[Records supplied — start]

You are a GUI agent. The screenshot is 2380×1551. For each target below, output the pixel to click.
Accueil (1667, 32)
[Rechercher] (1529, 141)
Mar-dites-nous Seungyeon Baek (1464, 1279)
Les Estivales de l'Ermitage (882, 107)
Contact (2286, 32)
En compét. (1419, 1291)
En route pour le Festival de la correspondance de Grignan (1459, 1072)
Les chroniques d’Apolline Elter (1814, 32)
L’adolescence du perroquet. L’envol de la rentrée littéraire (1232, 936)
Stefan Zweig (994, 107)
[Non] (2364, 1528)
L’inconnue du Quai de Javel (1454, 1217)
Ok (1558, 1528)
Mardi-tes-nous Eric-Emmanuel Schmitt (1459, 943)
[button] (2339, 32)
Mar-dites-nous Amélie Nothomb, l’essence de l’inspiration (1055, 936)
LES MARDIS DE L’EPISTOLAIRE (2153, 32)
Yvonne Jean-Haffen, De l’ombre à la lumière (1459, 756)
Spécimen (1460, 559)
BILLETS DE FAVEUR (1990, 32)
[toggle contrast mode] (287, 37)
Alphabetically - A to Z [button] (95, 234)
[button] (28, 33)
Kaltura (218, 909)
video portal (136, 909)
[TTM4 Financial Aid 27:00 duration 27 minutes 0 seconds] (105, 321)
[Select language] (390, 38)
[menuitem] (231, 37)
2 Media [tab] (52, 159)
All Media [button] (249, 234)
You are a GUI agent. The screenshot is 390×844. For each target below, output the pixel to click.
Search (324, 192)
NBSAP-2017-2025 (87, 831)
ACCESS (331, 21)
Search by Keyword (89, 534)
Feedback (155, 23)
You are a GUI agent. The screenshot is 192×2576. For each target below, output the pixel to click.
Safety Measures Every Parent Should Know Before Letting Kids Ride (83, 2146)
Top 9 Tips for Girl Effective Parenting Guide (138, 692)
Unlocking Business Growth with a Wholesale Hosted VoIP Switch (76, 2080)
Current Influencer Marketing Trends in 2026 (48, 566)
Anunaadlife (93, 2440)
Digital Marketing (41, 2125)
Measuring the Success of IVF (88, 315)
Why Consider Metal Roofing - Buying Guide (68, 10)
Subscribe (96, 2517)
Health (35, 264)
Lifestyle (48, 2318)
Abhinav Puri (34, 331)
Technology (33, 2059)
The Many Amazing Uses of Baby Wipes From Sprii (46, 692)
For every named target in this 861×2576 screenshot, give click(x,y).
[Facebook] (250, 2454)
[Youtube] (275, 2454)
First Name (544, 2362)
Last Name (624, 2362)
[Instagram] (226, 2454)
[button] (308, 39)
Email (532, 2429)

[Records supplied — finish]

[To do]:
Print the line with "Search (324, 192)" and every line after it in the entries above, exactly as written. Leave out all other lines.

[Solution to this problem]:
Search (324, 192)
NBSAP-2017-2025 (87, 831)
ACCESS (331, 21)
Search by Keyword (89, 534)
Feedback (155, 23)
You are a GUI agent. The screenshot is 192×2576. For each target below, output the pixel to click.
Safety Measures Every Parent Should Know Before Letting Kids Ride (83, 2146)
Top 9 Tips for Girl Effective Parenting Guide (138, 692)
Unlocking Business Growth with a Wholesale Hosted VoIP Switch (76, 2080)
Current Influencer Marketing Trends in 2026 (48, 566)
Anunaadlife (93, 2440)
Digital Marketing (41, 2125)
Measuring the Success of IVF (88, 315)
Why Consider Metal Roofing - Buying Guide (68, 10)
Subscribe (96, 2517)
Health (35, 264)
Lifestyle (48, 2318)
Abhinav Puri (34, 331)
Technology (33, 2059)
The Many Amazing Uses of Baby Wipes From Sprii (46, 692)
For every named target in this 861×2576 screenshot, give click(x,y).
[Facebook] (250, 2454)
[Youtube] (275, 2454)
First Name (544, 2362)
Last Name (624, 2362)
[Instagram] (226, 2454)
[button] (308, 39)
Email (532, 2429)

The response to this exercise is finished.